University chief complained about cuts... then saw pay rise by £45k!
A UNIVERSITY boss’s pay deal increased by £45,000 in the year of her retirement – after she had complained about government funding cuts.
Dame Julia Goodfellow, vice chancellor of the University of Kent, was paid a total of £324,000 in 2016-17, up by 16.1 per cent from £279,000 in 2015-16.
The rise, revealed in the institution’s annual accounts, was comprised of a £20,000 pay increase and a £25,000 performance-related bonus.
It came after Dame Julia, pictured, cosigned a letter to a newspaper in 2010 hitting out at government cuts in higher education grants and arguing in favour of higher tuition fees for students.
Yesterday, University and College Union general secretary Sally Hunt said: ‘The controversy over vice-chancellors’ pay has shone a real light on the poor leadership of those in charge of our universities and given the impression that they are just in it for themselves.
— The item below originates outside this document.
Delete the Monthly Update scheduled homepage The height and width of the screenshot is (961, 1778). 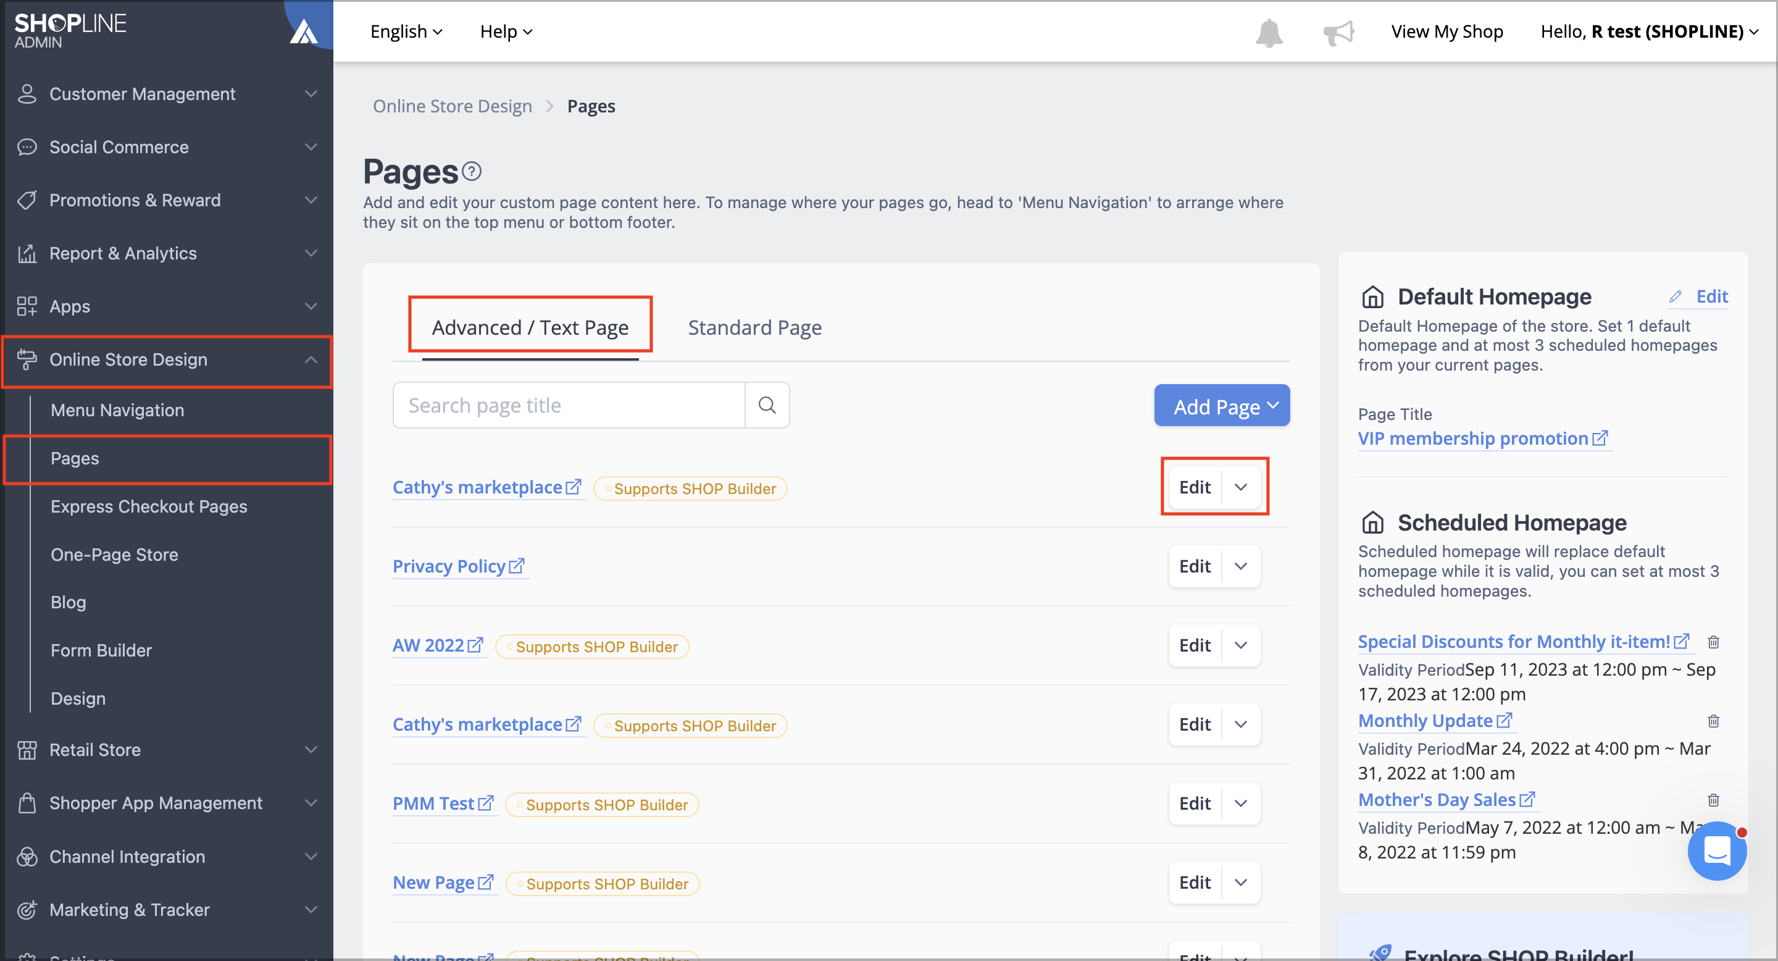pyautogui.click(x=1713, y=721)
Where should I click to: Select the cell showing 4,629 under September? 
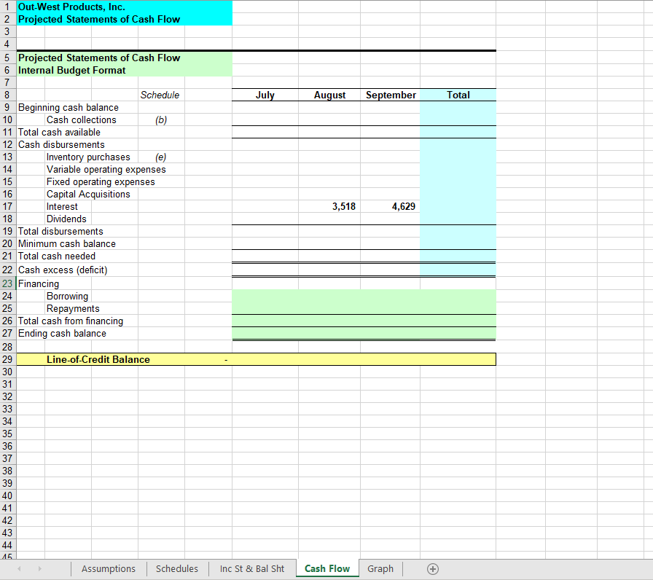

These latest revelations look like further evidence of one rule for the few at the top and another for everyone else.’
Dame Julia retired in July last year after ten years in office at Kent, which is ranked 25th in the country in the Complete University Guide.
The figures, compiled by Times Higher Education, showed that Baroness Brown of Cambridge, who as Julia King was vicechancellor of Aston University for ten years until October 2016, also received a significant pay package before she left.
She was paid £110,863 in her final three months of office. This included a salary of £70,000, a £31,000 bonus and £9,863 in contributions towards an ‘unregistered, unfunded retirement benefits scheme’ in lieu of pension contributions.
A Kent spokesman said Dame Julia’s salary increase in 2016-17 was ‘in line with the sector average’. The bonus of £25,000 was ‘in recognition of her sustained high performance during her final year as vice-chancellor’.
An Aston spokesman said Lady Brown had ‘received [the] £31,000 for meeting pre-determined targets for exceptional leadership, including the achievement of excellent student retention rates [and] increased student numbers’.